MATERIAL FOR THIS TASK:

──────

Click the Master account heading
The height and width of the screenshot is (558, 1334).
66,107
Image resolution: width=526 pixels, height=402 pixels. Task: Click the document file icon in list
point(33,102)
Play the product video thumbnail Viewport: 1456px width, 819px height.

──────

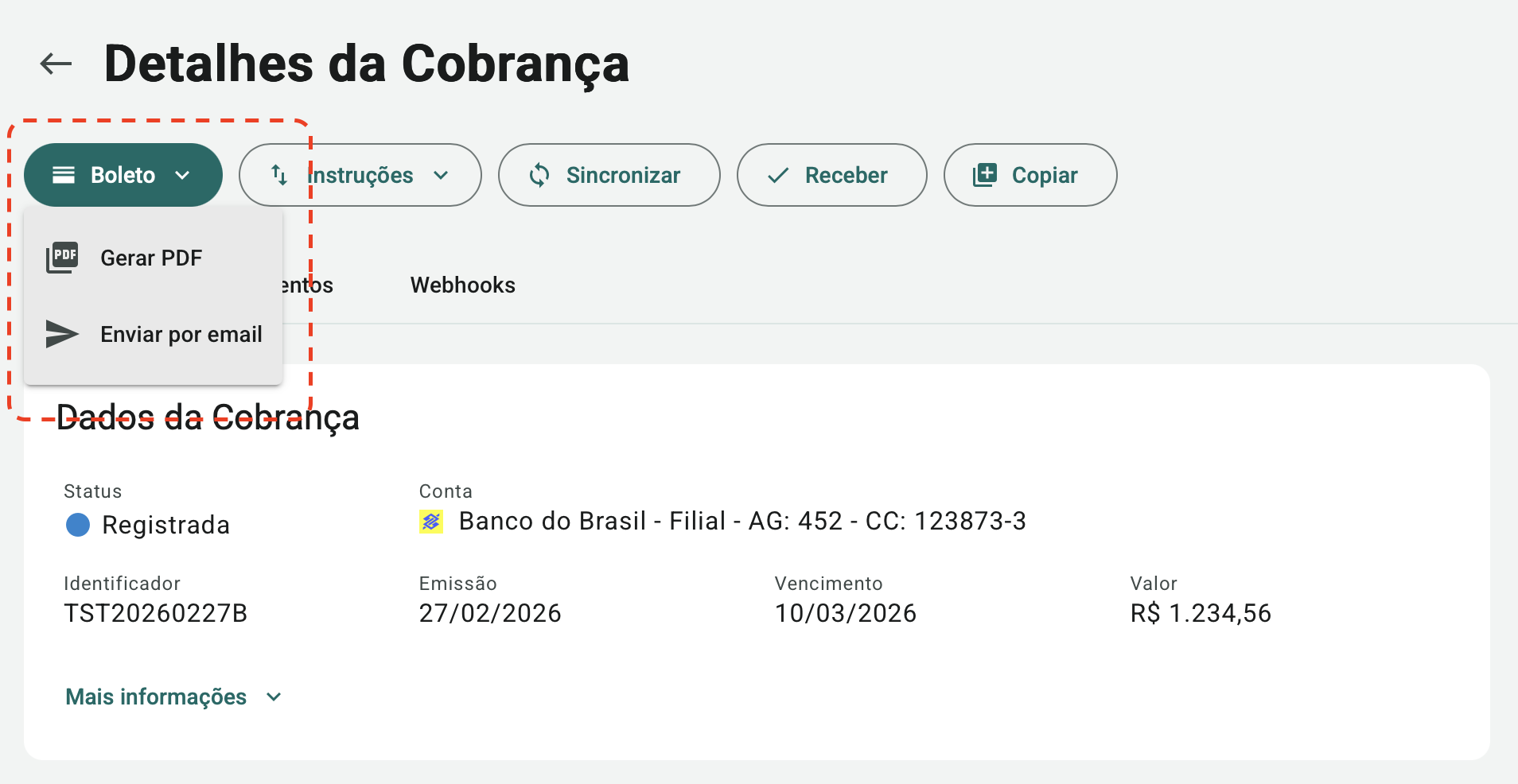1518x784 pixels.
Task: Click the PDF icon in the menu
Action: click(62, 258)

──────

TRY IT: Taking the records above, retype every line from the one with "Click the Master account heading" down to the one with "Play the product", exactly and with nothing else.

COMPLETED TASK:
Click the Master account heading
The height and width of the screenshot is (558, 1334).
66,107
Image resolution: width=526 pixels, height=402 pixels. Task: Click the document file icon in list
point(33,102)
Play the product video thumbnail Viewport: 1456px width, 819px height.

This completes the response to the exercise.